:: YOUR OBJECTIVE ::
Please count the lines below that contain the string "height" and reply with the number alone.

[begin RECORDS FOR THE EXERCISE]

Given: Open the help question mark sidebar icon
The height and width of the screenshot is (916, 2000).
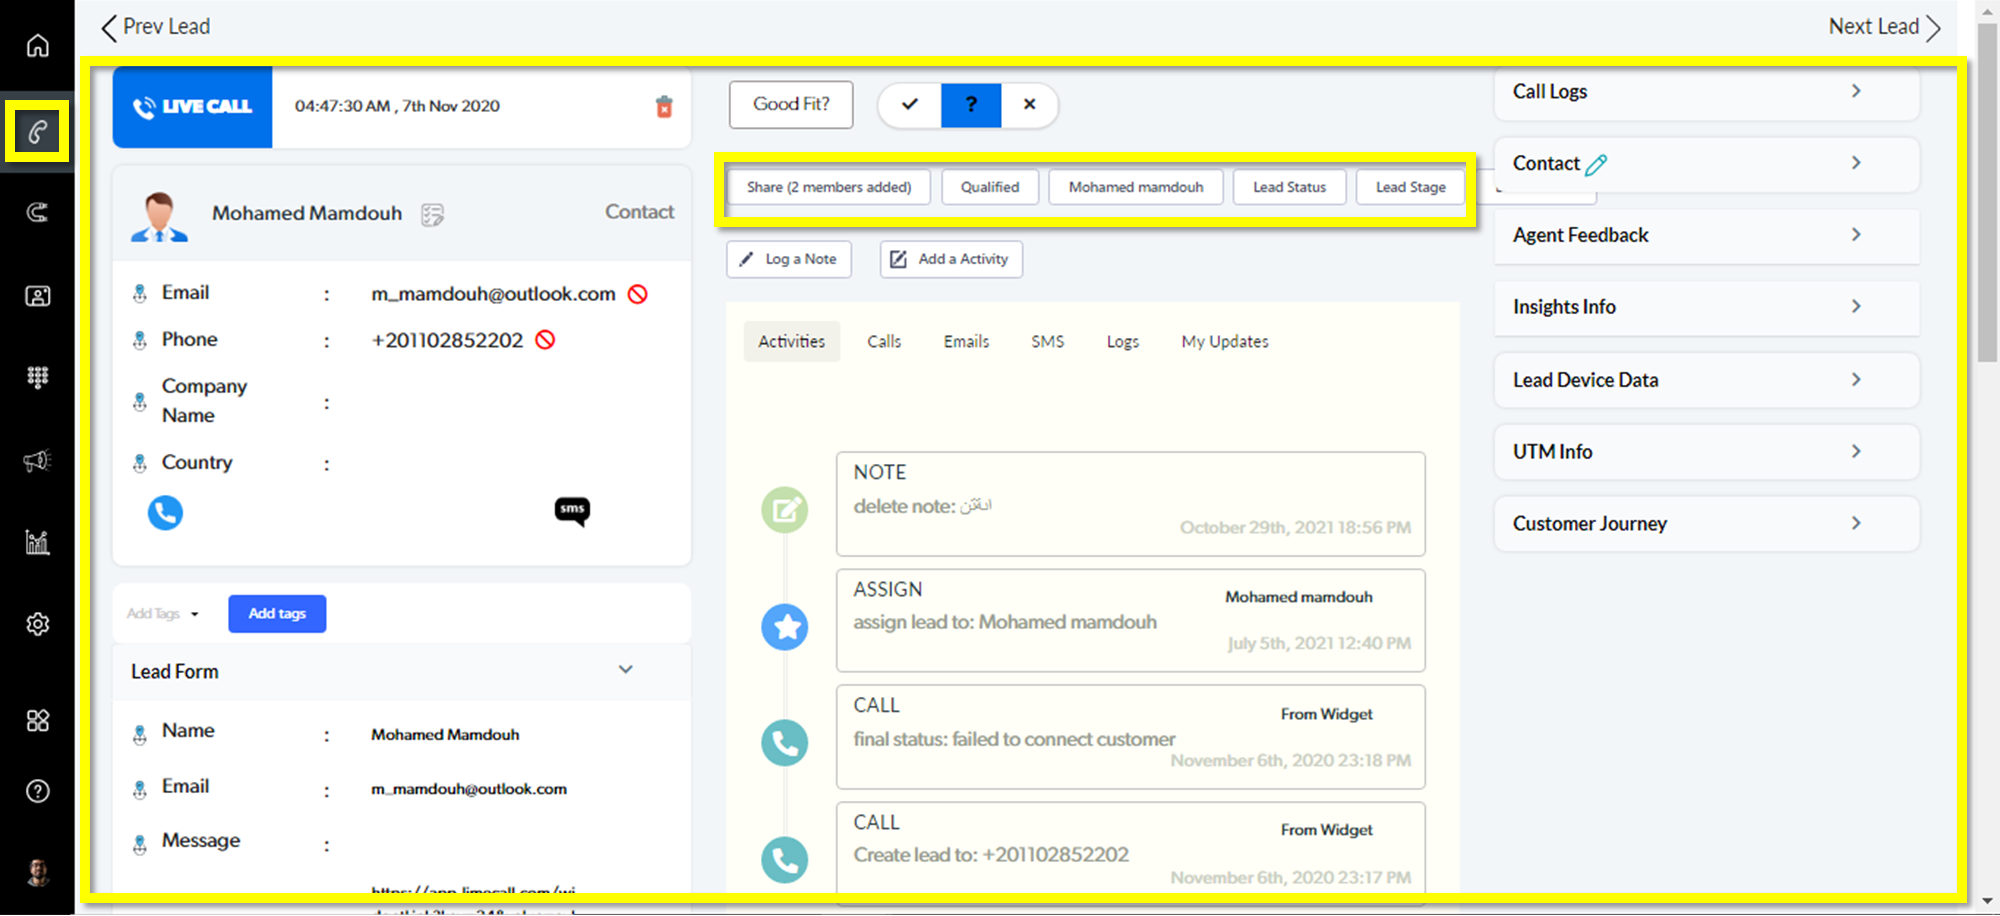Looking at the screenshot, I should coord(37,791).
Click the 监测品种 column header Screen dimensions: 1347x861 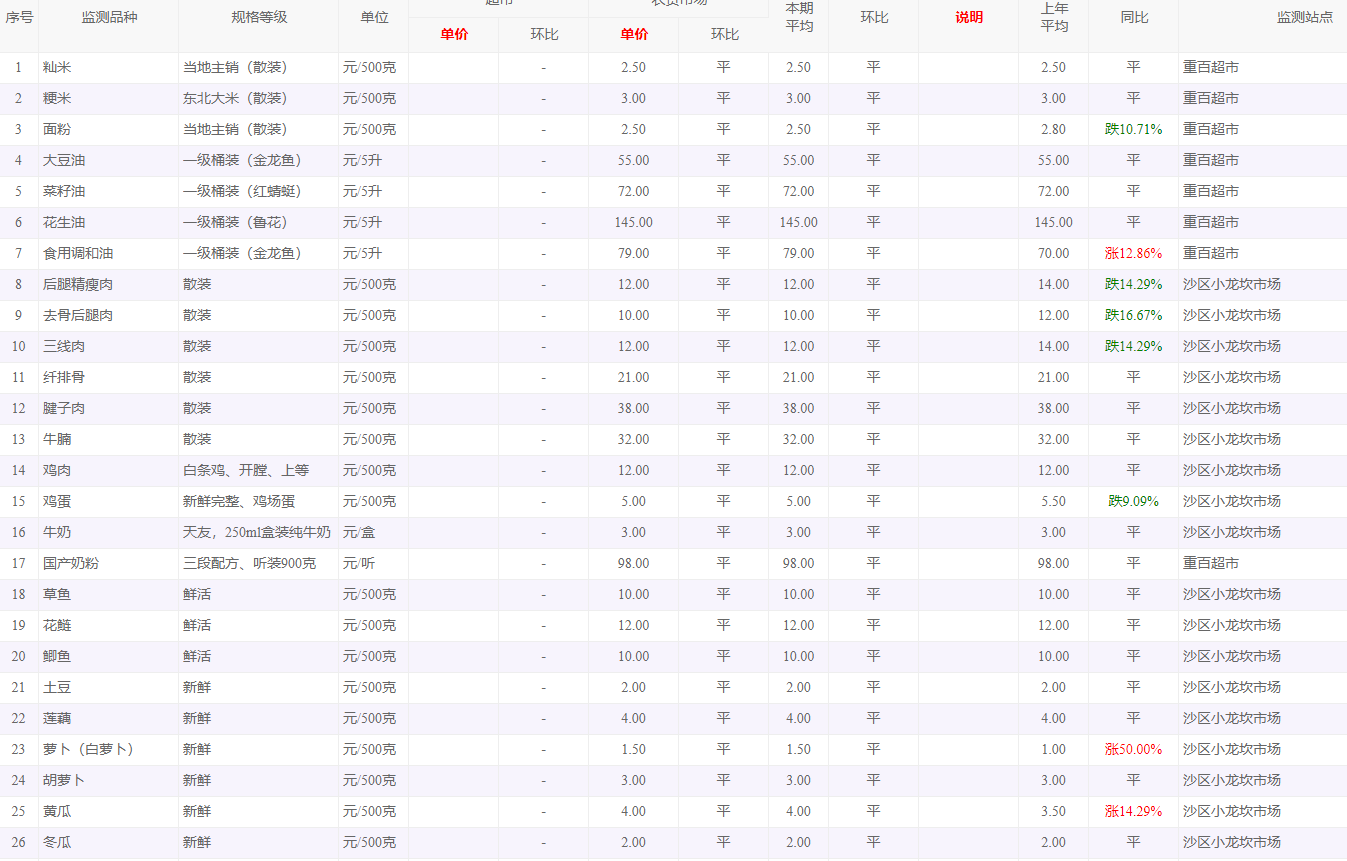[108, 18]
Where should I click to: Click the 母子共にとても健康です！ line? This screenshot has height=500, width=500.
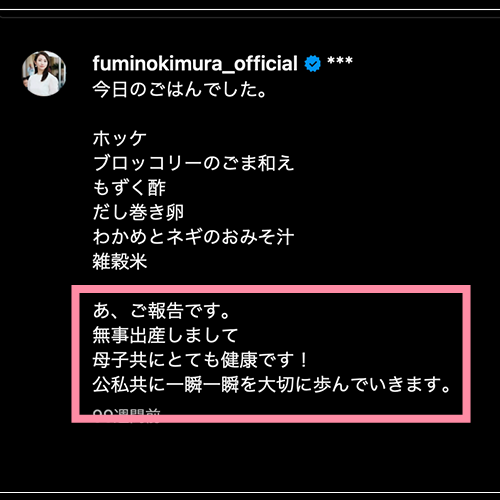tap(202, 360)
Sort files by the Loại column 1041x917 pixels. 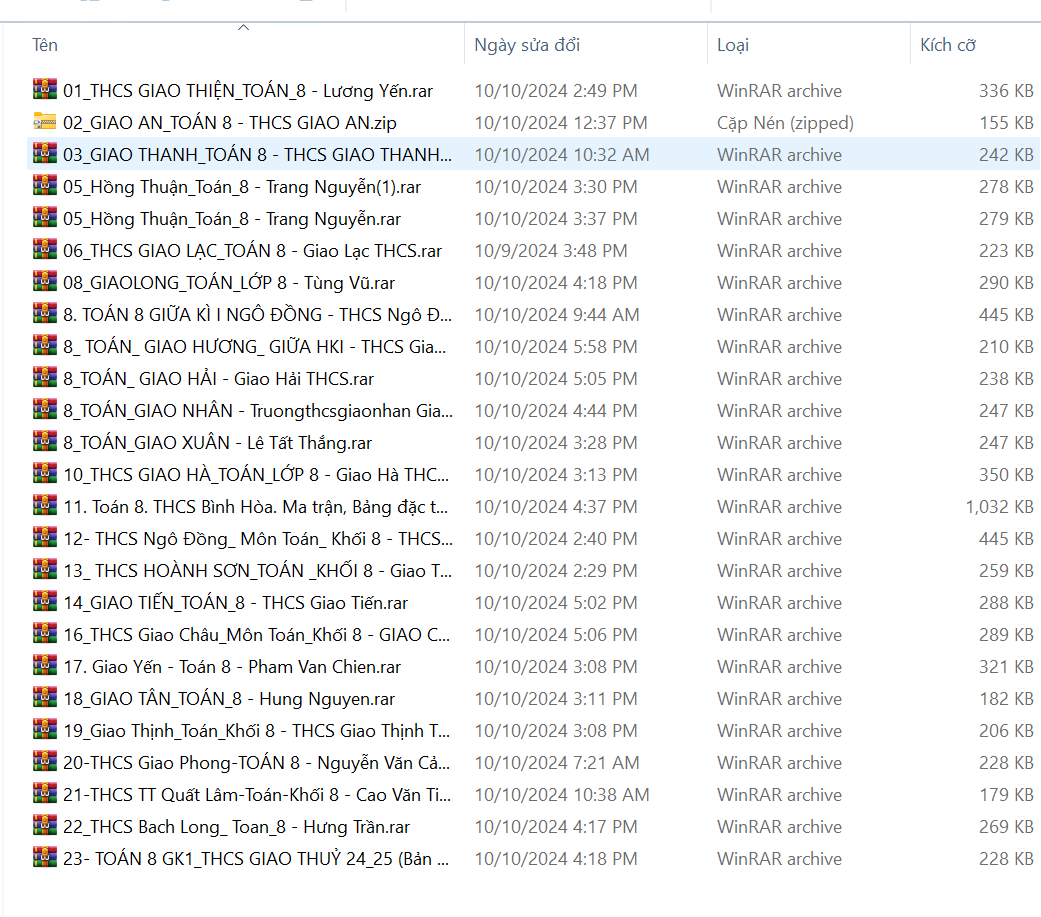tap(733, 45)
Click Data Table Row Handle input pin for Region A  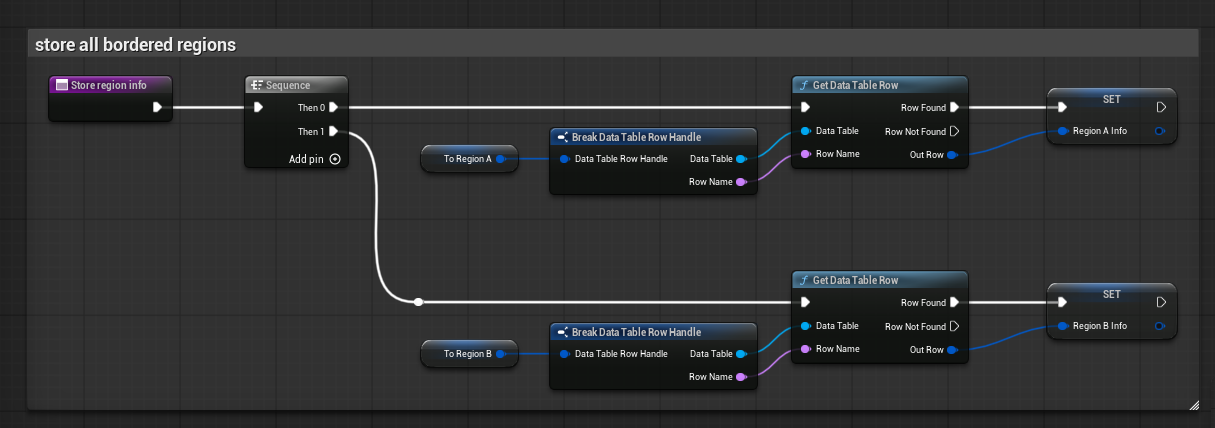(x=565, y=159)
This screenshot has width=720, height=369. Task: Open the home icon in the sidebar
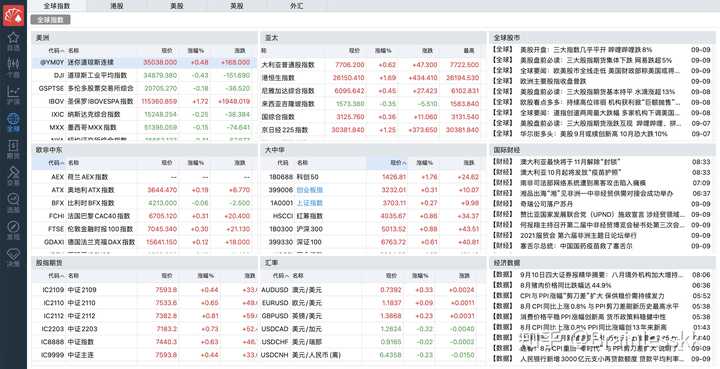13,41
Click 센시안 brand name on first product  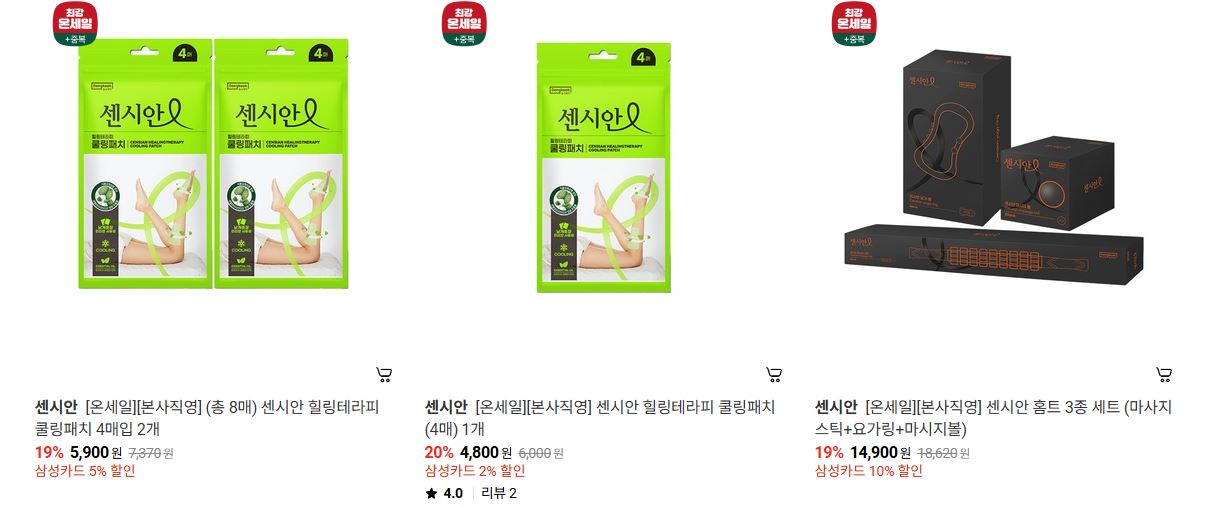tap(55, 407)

[end RECORDS FOR THE EXERCISE]

:: EXERCISE RESULT ::
3